Directions for this task >>
Exact copies of all the entries are needed.

Material for this exercise >>
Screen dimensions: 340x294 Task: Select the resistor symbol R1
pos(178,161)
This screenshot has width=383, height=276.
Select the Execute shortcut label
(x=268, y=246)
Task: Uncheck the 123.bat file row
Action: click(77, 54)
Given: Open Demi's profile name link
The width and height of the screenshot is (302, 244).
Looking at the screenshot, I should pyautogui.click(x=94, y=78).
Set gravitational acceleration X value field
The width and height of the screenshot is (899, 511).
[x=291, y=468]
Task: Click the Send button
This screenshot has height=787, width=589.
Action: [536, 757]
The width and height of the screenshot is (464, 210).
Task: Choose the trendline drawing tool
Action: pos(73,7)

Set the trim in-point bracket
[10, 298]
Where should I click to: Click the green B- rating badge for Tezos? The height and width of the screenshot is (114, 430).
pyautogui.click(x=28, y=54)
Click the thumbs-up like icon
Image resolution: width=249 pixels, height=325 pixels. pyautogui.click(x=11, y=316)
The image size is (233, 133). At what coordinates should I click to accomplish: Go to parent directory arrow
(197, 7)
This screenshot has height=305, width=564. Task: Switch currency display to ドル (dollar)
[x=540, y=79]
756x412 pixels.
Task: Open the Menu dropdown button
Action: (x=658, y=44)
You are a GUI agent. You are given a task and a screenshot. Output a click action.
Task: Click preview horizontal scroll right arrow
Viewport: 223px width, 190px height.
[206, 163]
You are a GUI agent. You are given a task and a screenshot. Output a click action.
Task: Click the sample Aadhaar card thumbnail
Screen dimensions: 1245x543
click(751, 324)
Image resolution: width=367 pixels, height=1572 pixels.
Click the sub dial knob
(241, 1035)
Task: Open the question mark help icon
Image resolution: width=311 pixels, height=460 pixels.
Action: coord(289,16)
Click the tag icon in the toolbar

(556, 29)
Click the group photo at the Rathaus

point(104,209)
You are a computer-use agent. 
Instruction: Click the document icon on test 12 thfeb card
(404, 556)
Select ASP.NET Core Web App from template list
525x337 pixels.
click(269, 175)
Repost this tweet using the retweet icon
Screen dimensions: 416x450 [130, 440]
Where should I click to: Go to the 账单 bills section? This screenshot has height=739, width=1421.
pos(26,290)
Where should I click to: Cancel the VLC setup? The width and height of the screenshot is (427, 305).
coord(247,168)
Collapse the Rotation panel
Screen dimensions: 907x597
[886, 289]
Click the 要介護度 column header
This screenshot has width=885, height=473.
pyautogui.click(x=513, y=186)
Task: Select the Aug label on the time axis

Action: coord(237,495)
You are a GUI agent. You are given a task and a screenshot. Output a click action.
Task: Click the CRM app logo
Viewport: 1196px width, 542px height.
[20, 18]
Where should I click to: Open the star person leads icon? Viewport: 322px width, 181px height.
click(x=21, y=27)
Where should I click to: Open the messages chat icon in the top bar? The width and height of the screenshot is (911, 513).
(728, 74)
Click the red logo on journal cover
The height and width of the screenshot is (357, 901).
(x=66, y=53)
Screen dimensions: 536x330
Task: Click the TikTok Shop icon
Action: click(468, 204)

Problem solution >>
Screen dimensions: 340x294 Task: Select the resistor symbol R1
pos(178,161)
This screenshot has width=383, height=276.
Select the Execute shortcut label
(x=268, y=246)
Task: Uncheck the 123.bat file row
Action: click(77, 54)
Given: Open Demi's profile name link
The width and height of the screenshot is (302, 244).
Looking at the screenshot, I should pyautogui.click(x=94, y=78).
Set gravitational acceleration X value field
The width and height of the screenshot is (899, 511).
[x=291, y=468]
Task: Click the Send button
This screenshot has height=787, width=589.
Action: [536, 757]
The width and height of the screenshot is (464, 210).
Task: Choose the trendline drawing tool
Action: pos(73,7)

Set the trim in-point bracket
[10, 298]
Where should I click to: Click the green B- rating badge for Tezos? The height and width of the screenshot is (114, 430).
pyautogui.click(x=28, y=54)
Click the thumbs-up like icon
Image resolution: width=249 pixels, height=325 pixels. pyautogui.click(x=11, y=316)
The image size is (233, 133). At what coordinates should I click to accomplish: Go to parent directory arrow
(197, 7)
This screenshot has height=305, width=564. Task: Switch currency display to ドル (dollar)
[x=540, y=79]
756x412 pixels.
Task: Open the Menu dropdown button
Action: (x=658, y=44)
You are a GUI agent. You are given a task and a screenshot. Output a click action.
Task: Click preview horizontal scroll right arrow
Viewport: 223px width, 190px height.
[206, 163]
You are a GUI agent. You are given a task and a screenshot. Output a click action.
Task: Click the sample Aadhaar card thumbnail
Screen dimensions: 1245x543
click(751, 324)
Image resolution: width=367 pixels, height=1572 pixels.
Click the sub dial knob
(241, 1035)
Task: Open the question mark help icon
Image resolution: width=311 pixels, height=460 pixels.
Action: coord(289,16)
Click the tag icon in the toolbar

(556, 29)
Click the group photo at the Rathaus

point(104,209)
You are a computer-use agent. 
Instruction: Click the document icon on test 12 thfeb card
(404, 556)
Select ASP.NET Core Web App from template list
525x337 pixels.
click(269, 175)
Repost this tweet using the retweet icon
Screen dimensions: 416x450 [130, 440]
Where should I click to: Go to the 账单 bills section? This screenshot has height=739, width=1421.
pos(26,290)
Where should I click to: Cancel the VLC setup? The width and height of the screenshot is (427, 305).
coord(247,168)
Collapse the Rotation panel
Screen dimensions: 907x597
[886, 289]
Click the 要介護度 column header
This screenshot has width=885, height=473.
pyautogui.click(x=513, y=186)
Task: Select the Aug label on the time axis

Action: coord(237,495)
You are a GUI agent. You are given a task and a screenshot. Output a click action.
Task: Click the CRM app logo
Viewport: 1196px width, 542px height.
[20, 18]
Where should I click to: Open the star person leads icon? Viewport: 322px width, 181px height.
click(x=21, y=27)
Where should I click to: Open the messages chat icon in the top bar? The width and height of the screenshot is (911, 513).
(728, 74)
Click the red logo on journal cover
The height and width of the screenshot is (357, 901).
(x=66, y=53)
Screen dimensions: 536x330
Task: Click the TikTok Shop icon
Action: click(468, 204)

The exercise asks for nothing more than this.